━━ Passage for review

Shortly after Chaney came up with the insight, it was a friend of Denise Rossetto’s 11-year-old twins that helped grow the strategy: though both could walk to the nearby High Park in Toronto, they couldn’t go or be together.

“So he wanted to leave letters all over High Park for my kids to tell them to not feel as alone,” Rossetto, co-CCO at Broken Heart Love Affair, tells strategy, adding that it was a “profound” way to address the issue Kids Help Phone was dealing with. “Instead of just putting out an ad that says, ‘don’t feel alone,’ that the campaign is kids talking to other kids, and that’s who they miss the most right now.”

Rossetto says two letters in the campaign that resonated with her were one from a little girl who quoted author Lewis Carroll: “Imagination is the only weapon in the war against reality,” and another from a boy, around 12 years old, who talked about already feeling alone because he was in between being a kid and an adult, which was more isolating when combined with living in the era of COVID-19. All of the creative in the campaign uses un-edited versions of the letters, sourced from and written by kids themselves.

━━━━
━━ Supplied data

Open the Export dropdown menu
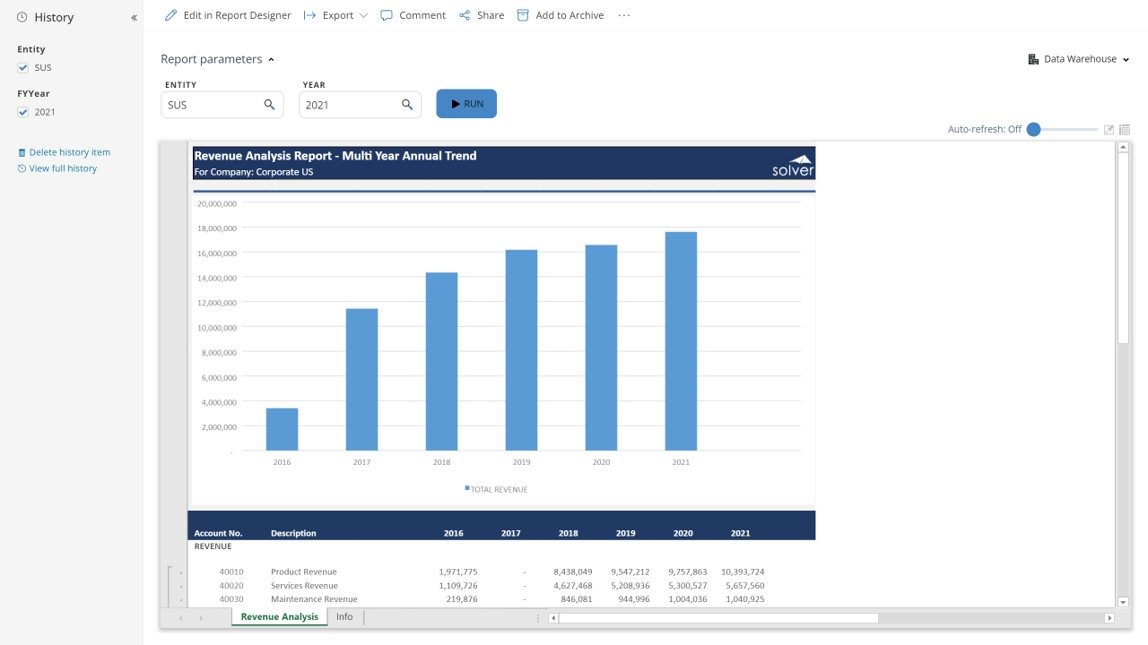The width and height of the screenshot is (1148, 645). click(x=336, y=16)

━━━━
━━ Supplied data

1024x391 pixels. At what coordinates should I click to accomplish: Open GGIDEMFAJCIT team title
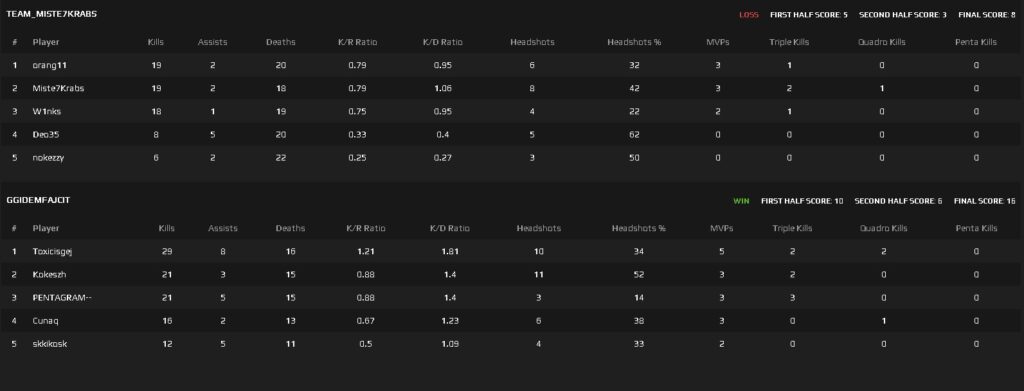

━━━━
━━ Supplied data

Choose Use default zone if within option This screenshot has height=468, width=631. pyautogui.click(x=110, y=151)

━━━━

**Tasks to perform**
1. In the passage about the Kids Help Phone letter campaign, translate this sentence into Spanish: "All of the creative in the campaign uses un-edited versions of the letters, sourced from and written by kids themselves."
2. Pick up the passage about the Kids Help Phone letter campaign after its final sentence and continue writing it.

**Results for the exercise**
1. Todo el material creativo de la campaña utiliza versiones sin editar de las cartas, obtenidas de los propios niños y escritas por ellos mismos.

2.
In addition to helping kids feel less alone, one of the goals of this campaign is to inspire adults to donate and volunteer, which remain big needs for the organization, especially when it comes to making up for revenue from the cancelled BMO-sponsored “Walk so Kids Can Talk” event.

“Walk So Kids Can Talk” is an annual 5 km walk that has been held on the first Sunday in May since 2002, where thousands of children, adults, families, schools, community groups and corporations across the country join forces to support youth mental health by fundraising for Kids Help Phone. This year, the walk has pivoted to the “Never Dance Alone-a-Thon by BMO,” a virtual version of the event that replaces walking with an endless dance over multiple social media platforms, further amplifying the message that no kid should ever be alone, even when they are at home.

Epitaph handled the media buy for the campaign.